**Work order:** Go through the entries below line by line and count those containing "agent"; the answer is that count alone.

Pixel coordinate grounding data
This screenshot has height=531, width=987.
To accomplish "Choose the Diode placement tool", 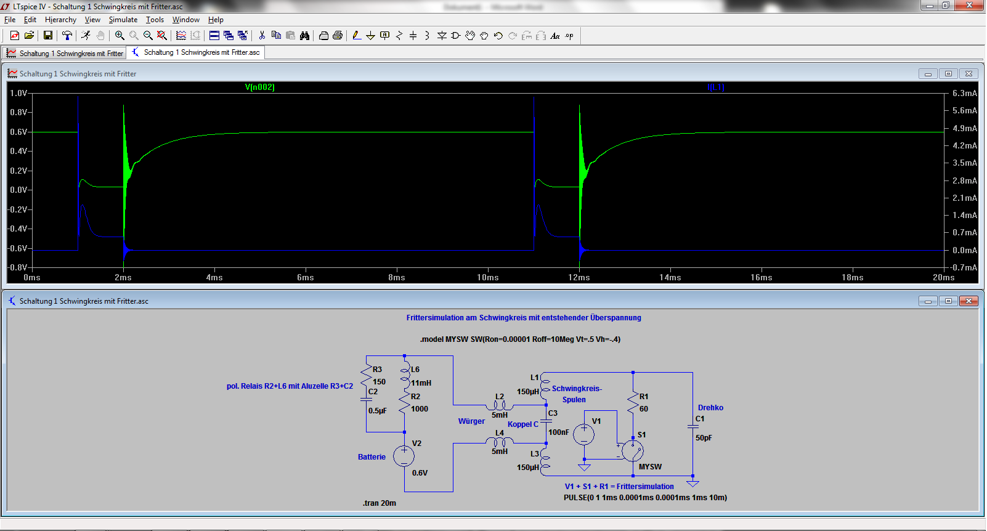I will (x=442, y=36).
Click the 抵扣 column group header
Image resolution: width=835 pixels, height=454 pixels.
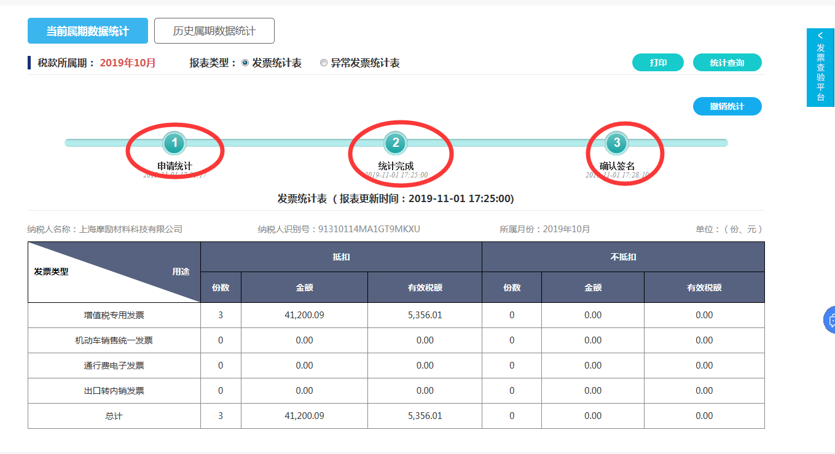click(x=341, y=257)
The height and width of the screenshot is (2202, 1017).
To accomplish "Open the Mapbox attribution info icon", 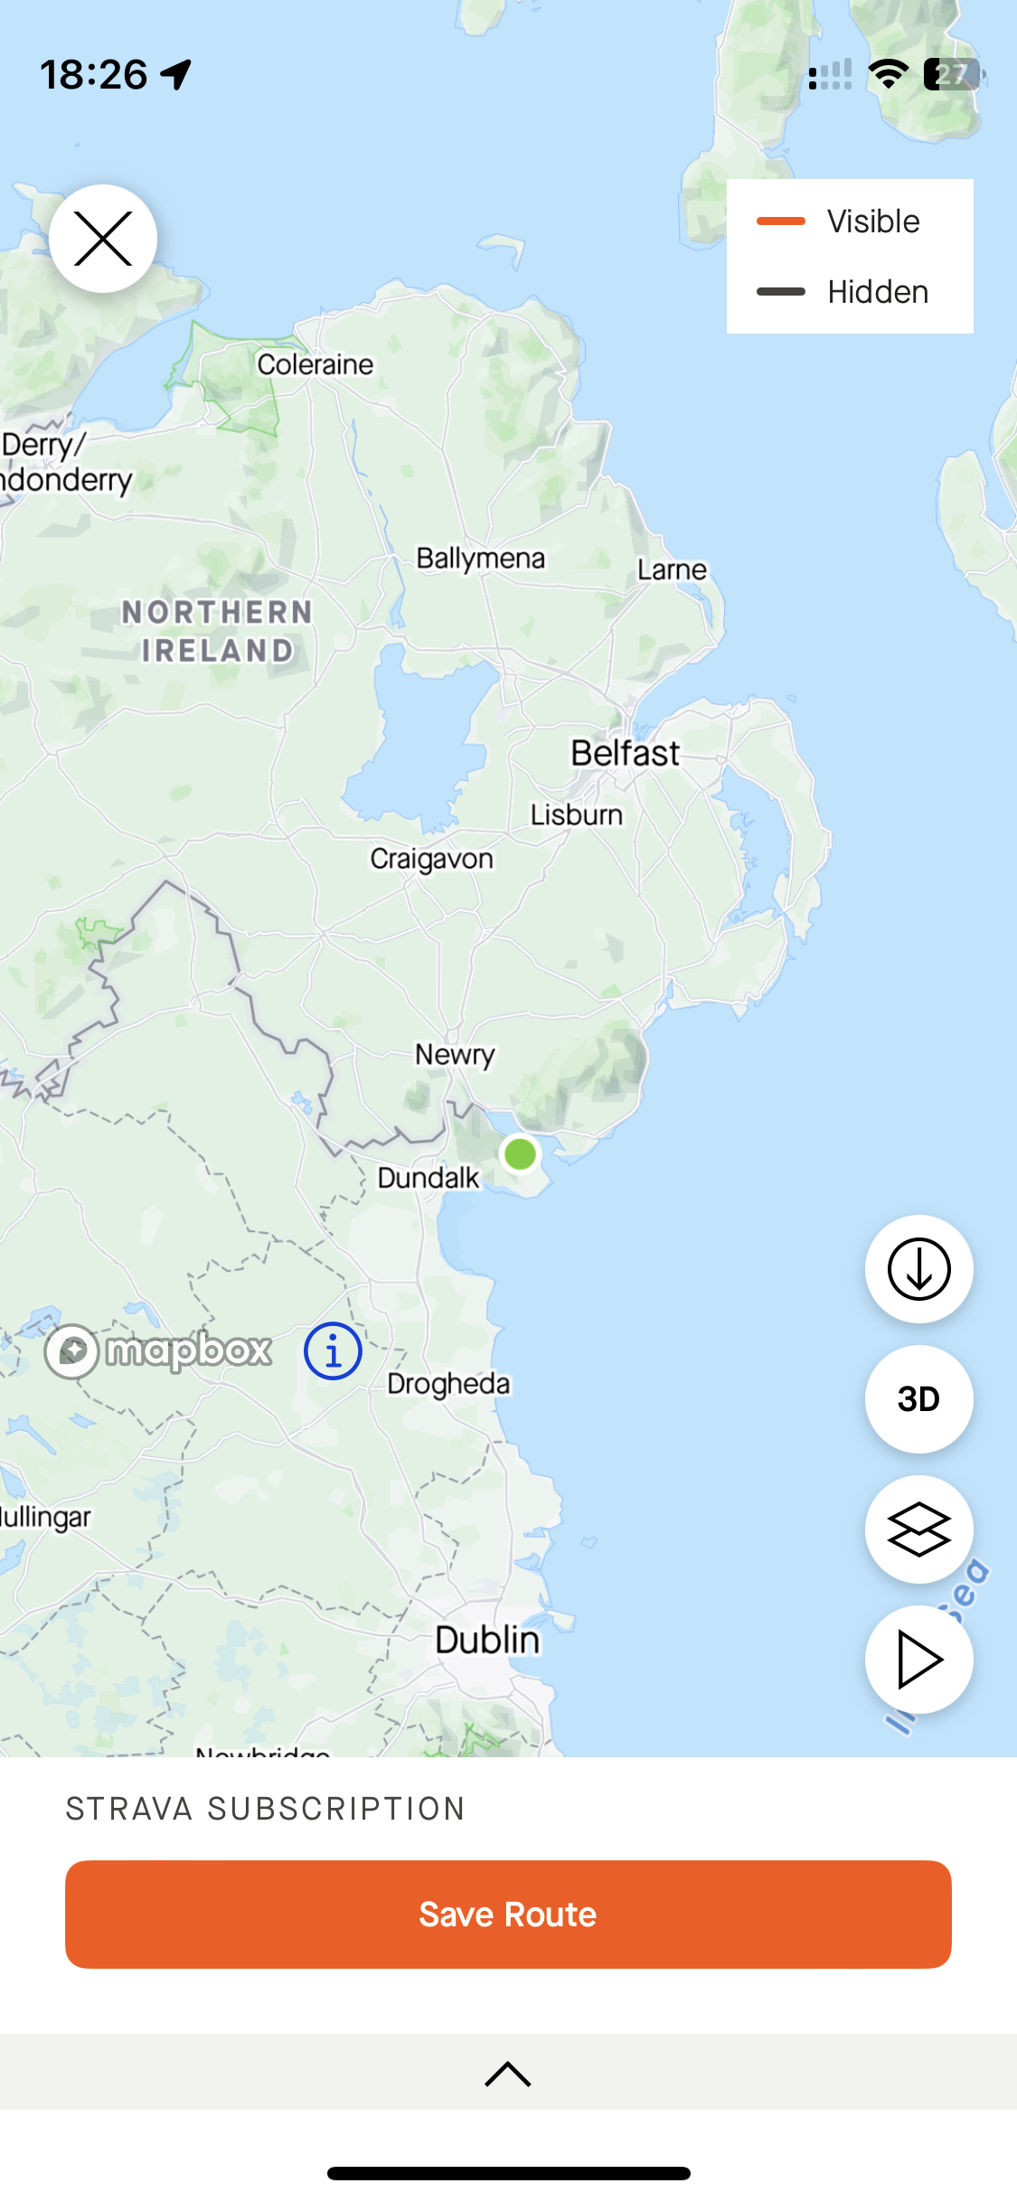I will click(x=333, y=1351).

==

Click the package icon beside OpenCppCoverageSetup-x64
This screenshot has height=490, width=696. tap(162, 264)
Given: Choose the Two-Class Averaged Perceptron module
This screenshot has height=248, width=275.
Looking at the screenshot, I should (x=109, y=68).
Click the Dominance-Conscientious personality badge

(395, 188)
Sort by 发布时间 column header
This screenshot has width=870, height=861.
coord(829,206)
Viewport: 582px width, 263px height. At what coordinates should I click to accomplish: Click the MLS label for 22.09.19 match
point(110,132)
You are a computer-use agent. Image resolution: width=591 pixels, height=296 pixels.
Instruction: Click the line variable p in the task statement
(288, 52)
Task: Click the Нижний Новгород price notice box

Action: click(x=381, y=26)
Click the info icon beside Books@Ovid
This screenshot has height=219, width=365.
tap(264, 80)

---

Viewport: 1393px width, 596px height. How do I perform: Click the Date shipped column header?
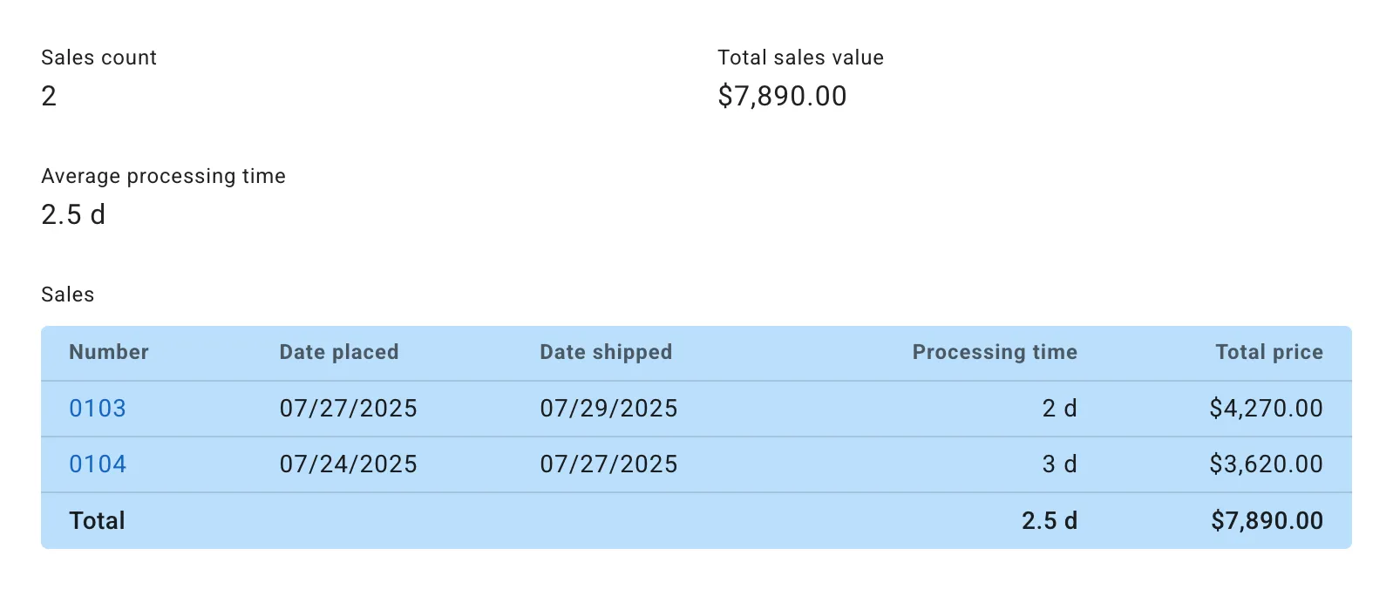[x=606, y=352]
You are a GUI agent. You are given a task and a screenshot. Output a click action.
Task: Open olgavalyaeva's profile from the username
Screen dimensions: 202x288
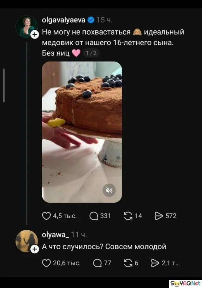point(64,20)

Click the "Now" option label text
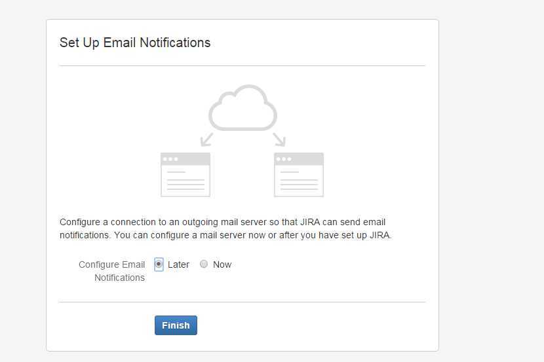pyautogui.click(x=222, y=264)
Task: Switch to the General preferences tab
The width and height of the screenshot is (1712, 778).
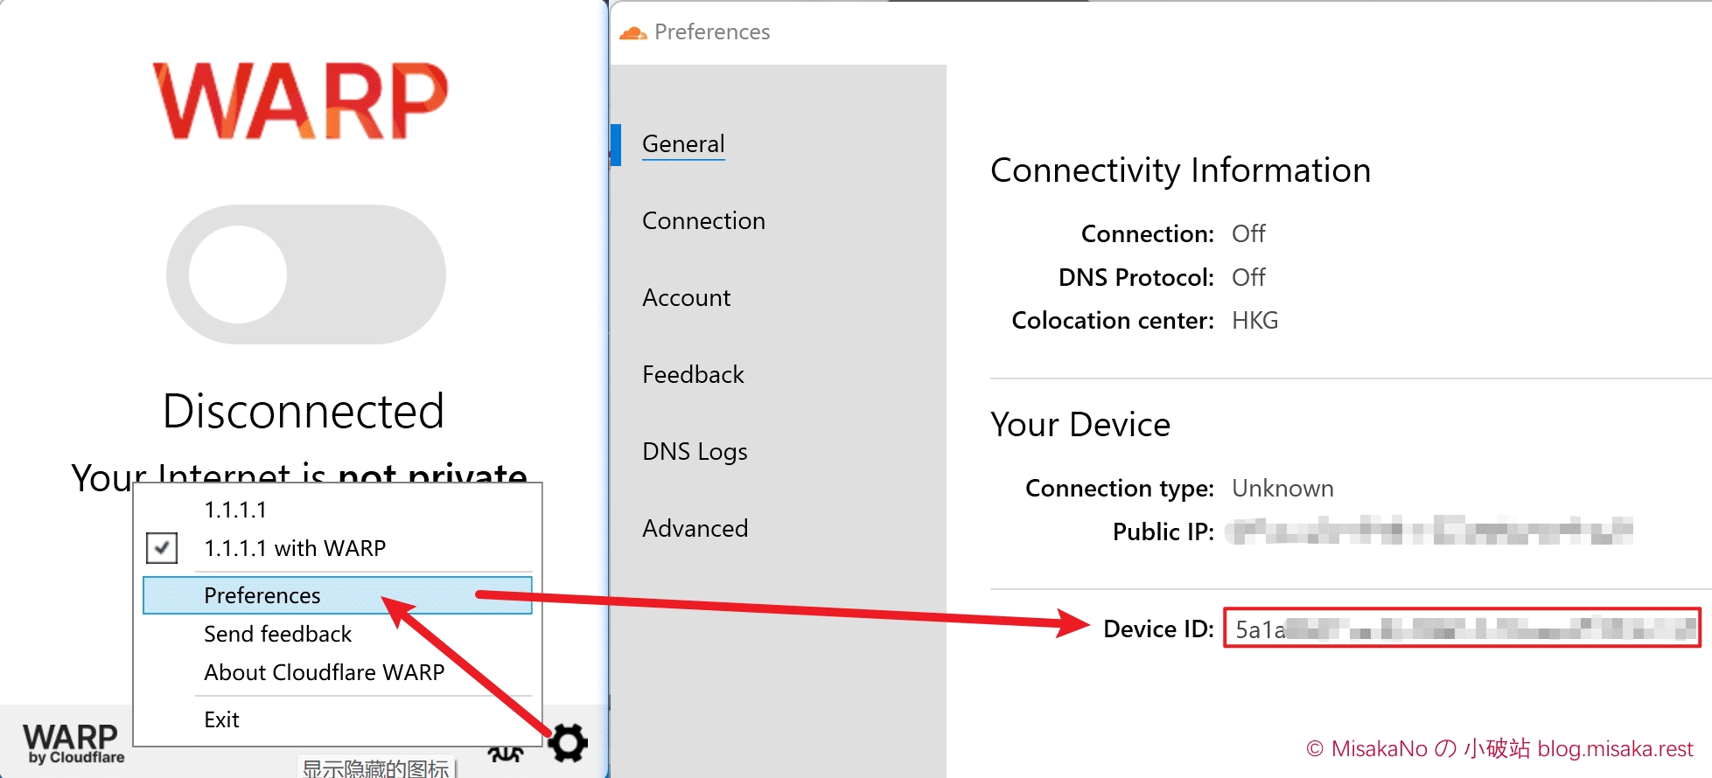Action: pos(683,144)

**Worked solution:** 2